Au regard de moy, grâce à Dieu, j’en ay encor prés de la moytié d’une, qui m’est un gros et merveilleux honneur, car il appert par là que j’en ay eu aultresfoys, et que Dieu m’a faict et formé homme parfaict comme les aultres, et non pas sans aureilles ; il est bien vray que ce que j’en ay perdu, je l’ay perdu à quatre diverses foys. Car, quand je perdy la moytié de la gauche, ce fut pource que j’estoys trop songneux de me lever au matin pour aller ouyr les matines et la première messe qui se chantoient en l’église.

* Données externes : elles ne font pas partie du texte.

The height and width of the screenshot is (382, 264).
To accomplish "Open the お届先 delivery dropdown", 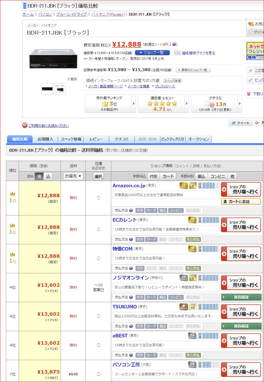I will [73, 176].
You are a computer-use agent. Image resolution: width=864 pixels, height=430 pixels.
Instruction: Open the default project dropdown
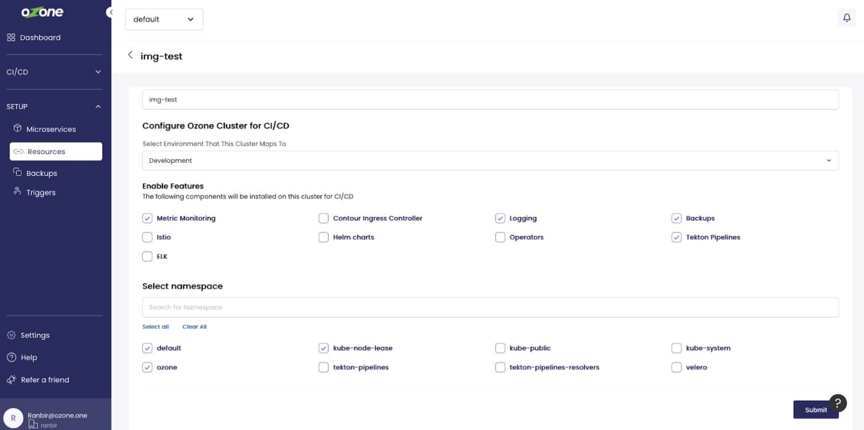pos(164,19)
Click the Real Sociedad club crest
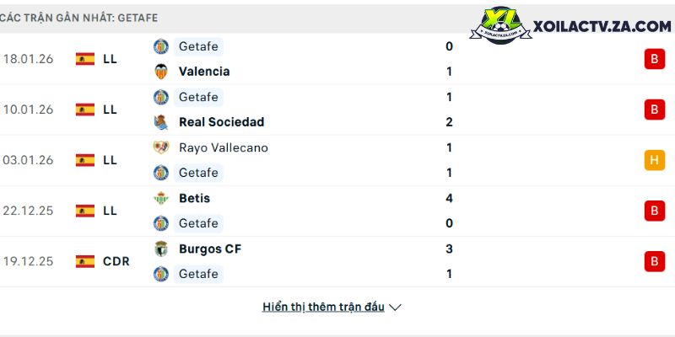Image resolution: width=675 pixels, height=337 pixels. tap(160, 122)
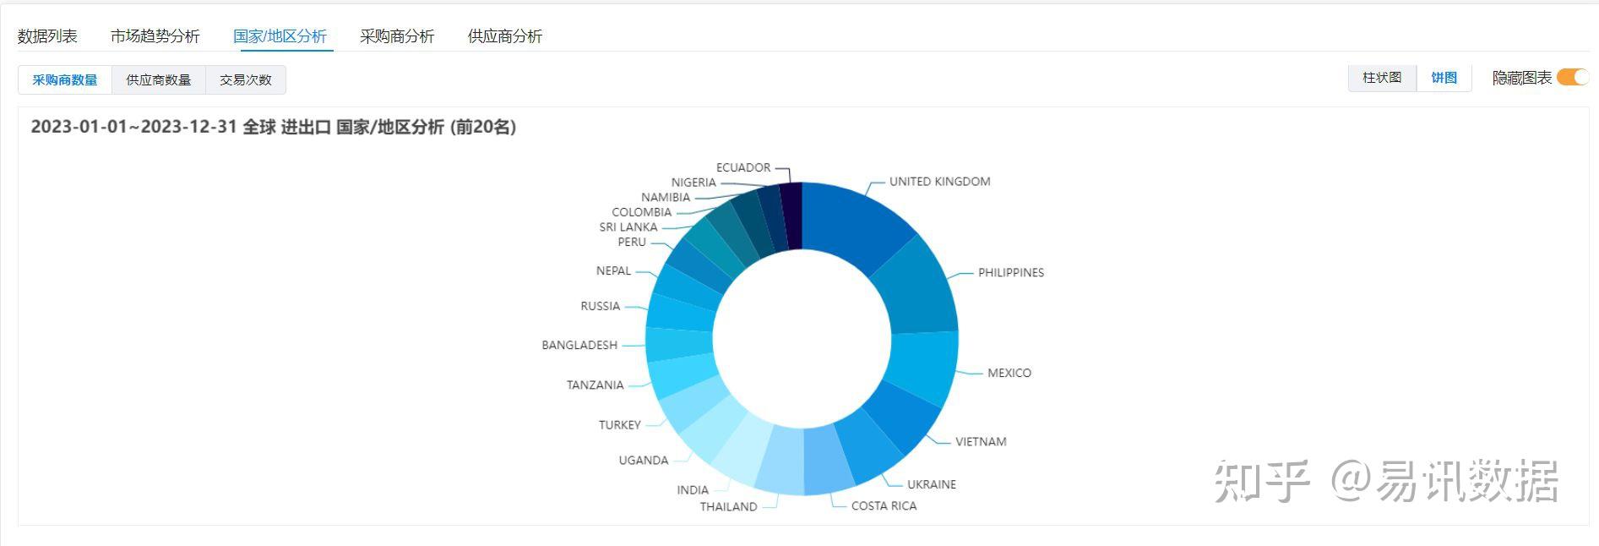Select the 国家/地区分析 tab
Image resolution: width=1599 pixels, height=546 pixels.
click(x=280, y=36)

La seconde foys que je feuz reprins, et que je perdy l’aultre moytié, fut à cause quej’estoye trop friant de sermons, et que j’estoye tousjours devant la chaire du prédicateur, de quoy chascun me blasmoit fort.

La tierce foys, que perdy la moytié de l’aureille dextre fut pource que j’alloye trop souvent à confesse, et que j’y estoye trop embatant, dont je fus lourdement reprins et redargué par messieurs noz maistres, comme ilz ont accoustumé de faire en telz cas.

La quatriesme foys, que je perdy le bout de la demi-aureille dextre, fut à cause que le jour du vendredy de la saincte sepmaine, en allant addorer la vraye croys en la sainte chapelle à Paris, je mis en la bource d’un marchand qui ne me debvoit rien dix escuz d’or, lesquels je ne vouluz pas reprendre quand il les me voulut rebailler ; dequoy les gens s’apperceurent, dont je fuz fort blasmé.

Je croys bien que, si j’eusse esté prebstre, et que j’eusse confessé vérité, qu’il ne m’en fust demouré non plus qu’à mes compaignons ; mais, grâces à Dieu, je rechappay, et fuz quitté pour le bout que j’ay encor, comme il appert. Vela les causes et raisons pour lesquelles j’ay esté ainsi accoustré ; je le vous dis, affin que vous vous donnez garde de tumber en telz inconveniens, et que vous ne faciez pas comme moy, mais que vous vous gardez tousjoufs le mieulx que vous pourrez de bien faire comme j’ay faict, et de rien debagouler, pour les dangiers qui en peuvent advenir.